I developed a job cost accounting package back in 1981 through 1983. It was written in Basic for a multi-user operating system called Oasis (now Theos), and it originally ran on a Radio Shack TRS80 Model II. If I remember correctly, the nucleus of the operating system was loaded into the lowest 16KB (not MB!) of RAM, and then each user had his or her own 8KB of memory partition to hold the software and data. Attach a dumb terminal or two to the serial ports of the computer, and you had a two or three user system. It worked. It worked surprisingly well. The Basic language had built-in statements to access keyed and indexed data files, which meant that you could write a record to a file like this:
Write #1, Key$: ID$, Name$, Address$, GrossPay
Compared to the primitive features in GW-Basic, this was almost magical. It took care of record contention issues, although the earliest version of the OS used sector locking instead of true record locking. It was very solid, very reliable, and it was a cheap way for my clients to get into computers.

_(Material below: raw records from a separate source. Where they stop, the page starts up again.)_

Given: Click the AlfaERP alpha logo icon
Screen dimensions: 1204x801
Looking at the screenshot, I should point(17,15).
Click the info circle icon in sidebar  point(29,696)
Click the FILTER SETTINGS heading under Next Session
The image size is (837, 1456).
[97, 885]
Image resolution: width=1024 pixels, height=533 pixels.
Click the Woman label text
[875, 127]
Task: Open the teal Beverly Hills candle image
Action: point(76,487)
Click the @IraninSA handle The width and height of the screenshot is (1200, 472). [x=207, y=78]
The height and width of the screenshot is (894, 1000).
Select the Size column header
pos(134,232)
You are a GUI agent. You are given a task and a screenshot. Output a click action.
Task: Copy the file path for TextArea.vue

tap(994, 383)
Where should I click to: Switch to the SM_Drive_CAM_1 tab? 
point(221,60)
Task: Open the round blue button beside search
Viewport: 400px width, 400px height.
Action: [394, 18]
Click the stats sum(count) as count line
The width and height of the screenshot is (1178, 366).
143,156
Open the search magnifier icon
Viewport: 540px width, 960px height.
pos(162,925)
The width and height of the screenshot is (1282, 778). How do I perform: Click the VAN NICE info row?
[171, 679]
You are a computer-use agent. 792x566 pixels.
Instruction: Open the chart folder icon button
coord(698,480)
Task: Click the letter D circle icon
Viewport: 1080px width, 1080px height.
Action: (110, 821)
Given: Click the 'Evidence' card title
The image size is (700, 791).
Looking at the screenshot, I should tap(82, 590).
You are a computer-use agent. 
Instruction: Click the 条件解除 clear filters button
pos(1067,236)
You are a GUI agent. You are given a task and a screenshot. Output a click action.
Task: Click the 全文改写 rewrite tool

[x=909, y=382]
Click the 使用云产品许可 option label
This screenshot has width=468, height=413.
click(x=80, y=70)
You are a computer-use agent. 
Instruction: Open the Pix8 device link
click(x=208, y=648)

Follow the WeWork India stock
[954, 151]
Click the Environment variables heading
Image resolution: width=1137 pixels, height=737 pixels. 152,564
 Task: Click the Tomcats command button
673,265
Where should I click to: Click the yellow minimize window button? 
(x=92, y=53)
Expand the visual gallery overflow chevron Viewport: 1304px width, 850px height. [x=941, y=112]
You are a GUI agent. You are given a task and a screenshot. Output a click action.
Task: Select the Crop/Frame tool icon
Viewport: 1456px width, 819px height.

The software that I wrote was originally developed for the construction industry, but over the years it was adapted for many other industries. Job costing can be applied in many situations. The software worked; if you looked at the code, you might wonder how. I wrote it without having any solid background in software development, so the resulting code wasn’t pretty. Some spaghetti, a lot of obscure variable names…
All of these years later, I still have three companies which continue to rely on that old code. Oasis long ago changed its name to Theos, but the software continues to plug along. For many reasons, I would prefer that the remaining three companies move on to another product, but until they do, I continue to provide support.
One of these clients has decided to offer their employees a 401(k) plan. I now need to reacquaint myself with this 25 year old source code and add the wage deferral option to their payroll system.